Alistair: If it’s purely for parallel writing then there is may be no point.
Martin: Access chunks from HDF5 that are linked from outside, e.g. Zarr.
Alistair: Did not implement external links nor region references because tricky and no use case. File-systems could be used to do external links (symlinks). Zarr has no definite root
Stephan: n5 doesn’t have a hard root, however file format version is only stored in root.
Josh: Users need to be able to tell what a unique dataset is. Users do not like directories.
Stephan: maybe having roots is a good idea.
Stephan: What are ragged arrays good for.
Alistair: Genome analysis with vectors of arbitrary length being elements of a 2D-array
https://github.com/libdynd/libdynd
https://datashape.readthedocs.io/en/latest/
https://ndtypes.readthedocs.io/en/latest/
https://xtensor.readthedocs.io/en/latest/
Josh: multi-label sets, can you use masks? Store masks?
Stephan: more interesting, sparse datasets, only specific coordinates filled with values, so can iterate over values or
Alistair: adding “memory layouts” to support the multisets from last time. At the moment, there are just C & F layouts. Could also be extensible. Applied before encoding chain. Stephan: was wording the same thing. Moving beyond “chunk is a piece of memory”. For example, a C point-of-view might want to apply a struct. Could this be the basis for the entire format, and the standard primitive types are then special cases.
Stephan: keys to find chunks, keys to find metadata. Then need to be able to load chunks, (decode), end up with contiguous block of memory. In general case, unknown length of decoded chunk. In standard case, where we know number of elements, and know primitive type, is a special case. In most general case, chunk would need to be able to say how long it is. Not sure what the best way. In n5 I use a header.
Alistair: IF you know the memory layout, you do not need to store header information.

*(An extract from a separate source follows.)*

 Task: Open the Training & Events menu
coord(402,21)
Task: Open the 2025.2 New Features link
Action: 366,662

Stephan: ability to store no memory layout? Just bytes. Gives someone this API but without needing to specify it. That’s the fundamental level of the spec. Have that in N5/Java with templated objects. Implementations must be able to transfer blocks into a ByteBuffer. That brings a worry about the variable-length arrays. Alistair: codecs commonly add headers. Stephan: but currently memory layout is in the dataset metadata? Yes. dtype, shape, layout, order.
Josh: Anything that I need to know as a user when I open a file is problematic. What is discoverable?

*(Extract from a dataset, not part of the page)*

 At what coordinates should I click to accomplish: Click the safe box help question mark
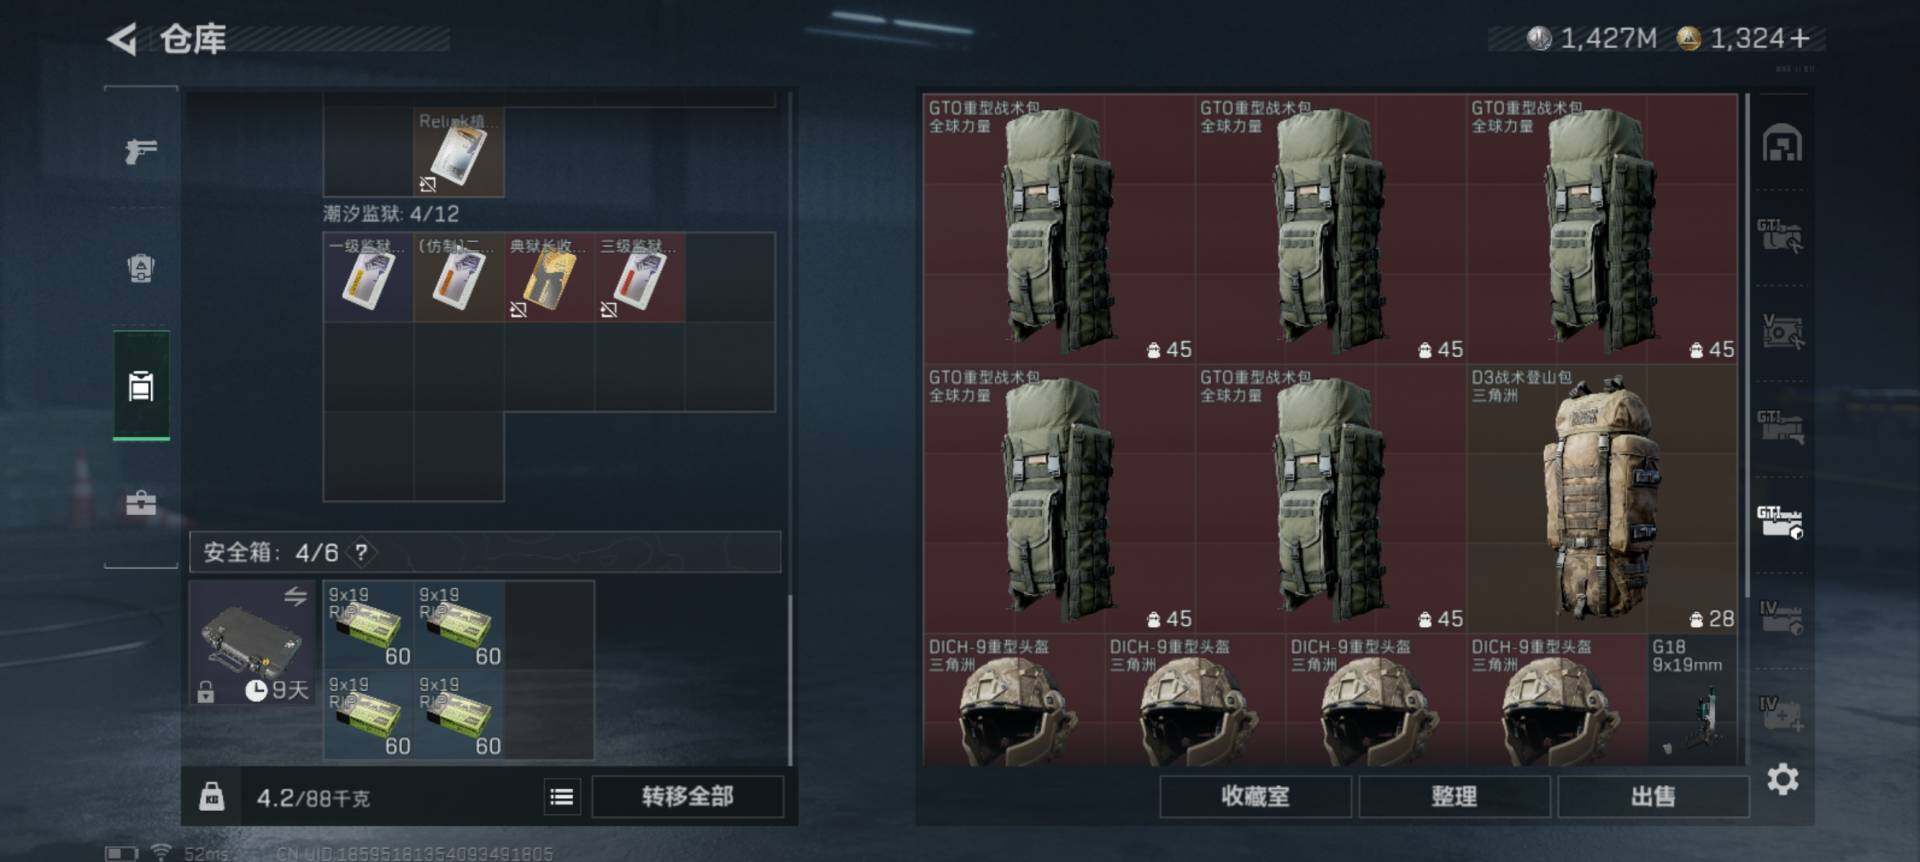361,552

Alistair: Both Zarr and N5 need array metadata to decode a chunk. N5 chunks have some metadata in the header but it is not sufficient to decode the chunk.

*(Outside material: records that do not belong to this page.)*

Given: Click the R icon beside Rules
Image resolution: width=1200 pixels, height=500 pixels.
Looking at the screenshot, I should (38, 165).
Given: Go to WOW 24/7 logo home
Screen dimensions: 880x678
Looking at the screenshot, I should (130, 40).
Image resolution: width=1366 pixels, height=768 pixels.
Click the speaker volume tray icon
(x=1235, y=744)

Memory layout is not an operation but how to interpret it. Filter chain tells what to do with the memory content to generate the bytes stored in the chunk (and the inverse).
Filters and compressors are basically the same, can be all empty.
Josh: Can end-chunking issues and other things be resolved by filters?
Alistair: No.
Interpretation |
Codec | Metadata
Storage |
Identify primitives for core spec
(Agenda item proposed by Stephan S.)
We discussed this to some extent last time, but haven’t come to a final word. Byte order seems to be the only agreed upon core concept ;).
Drill into more use-cases. I do not fully understand the use-case for ragged arrays and where they are actually ragged. When we cannot come up with more use-cases, we probably have it covered.
Majority agrees that a layered spec is a good idea, higher layers are built from primitives defined in lower layers. So what is the real core (take Zarr and N5 as examples but both stem from mindsets deeply rooted in their favorite programming language and therefore make some assumptions about ‘core’ primitives (uint8, int16, etc.). A C/C++ programmer would have started with bytes that can be loaded into memory and used as a pointer of any type. May be the core should be bytes? Compression works on bytes anyways. Extended types can then tell how many bytes they consume in which order (varlength?) and how many of them are expected in a chunk. The current Zarr and N5 specs would then be a 2nd layer spec on top of this?
Also: Super important to keep it as simple as possible (or it loses its appeal)!